Representing the bipartisan nature of the letter, signatories include noted economists that have worked for both Republican and Democratic administrations. These included, N. Gregory Mankiw (Harvard University), former Chairman of President Bush’s Council of Economic Advisers, and J. Bradford DeLong (University of California, Berkeley), Deputy Assistant Secretary of the Treasury under President Bill Clinton, as well as Alfred Kahn (Cornell University), Chairman of the Civil Aeronautics Board under President Jimmy Carter, and Paul McCracken (University of Michigan), Chairman of the Council of Economic Advisors under President Richard Nixon.

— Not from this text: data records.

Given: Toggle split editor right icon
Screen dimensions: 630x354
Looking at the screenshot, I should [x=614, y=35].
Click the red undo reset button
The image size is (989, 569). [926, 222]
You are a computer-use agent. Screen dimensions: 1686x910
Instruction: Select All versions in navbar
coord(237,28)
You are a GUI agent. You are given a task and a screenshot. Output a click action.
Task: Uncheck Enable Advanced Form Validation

When these eminent economists talk about are their "concerned that some of the fundamental economics of immigration are too often obscured by misguided commentary," they speak directly to the right-wing immigration myth-makers. Just as is the case with global warming and evolution, the Republican mythologists present their fringe beliefs as having equal credibility with mainstream scientific and academic knowledge. They present their views as accepted fact.

For every academically sound economic study on immigration presented by a well respected social scientist, the mythmakers counter with one of their dubious reports put out by a right-wing think tank. The American people rarely read economic journals, or academic papers, but they do watch their nightly news, and it is here where the mythmakers make their mark. The right-wing needs but one talking-head from CIS to make the rounds of the evening news to counter the work of hundreds of academic studies and surveys sitting on dusty library shelves.

Hopefully the words of these 500+ economists and social scientist will somehow make an impact on this debate and finally force the conversation to move from the realm of the mythological to the world of the logical. Perhaps those who control the means of information dissemination will finally allow the American people to form their opinions based on facts readily available as opposed to fantasies and mythologies spun by masters of deception.

1 comment:

reasoned insanity said...

This would make for an interesting post, but considering that it hold NO refutations of anything that CIS says, it is worthless. I'm sorry, but if you are going to bash a site that uses such scientific means to gather its information, you had damn well better come up with some scientificly proveable proofs of your own view. Overall, the paper is cute, but are nothing more than the rantings of someone who hates the fact that some people want to enforce our immigration laws.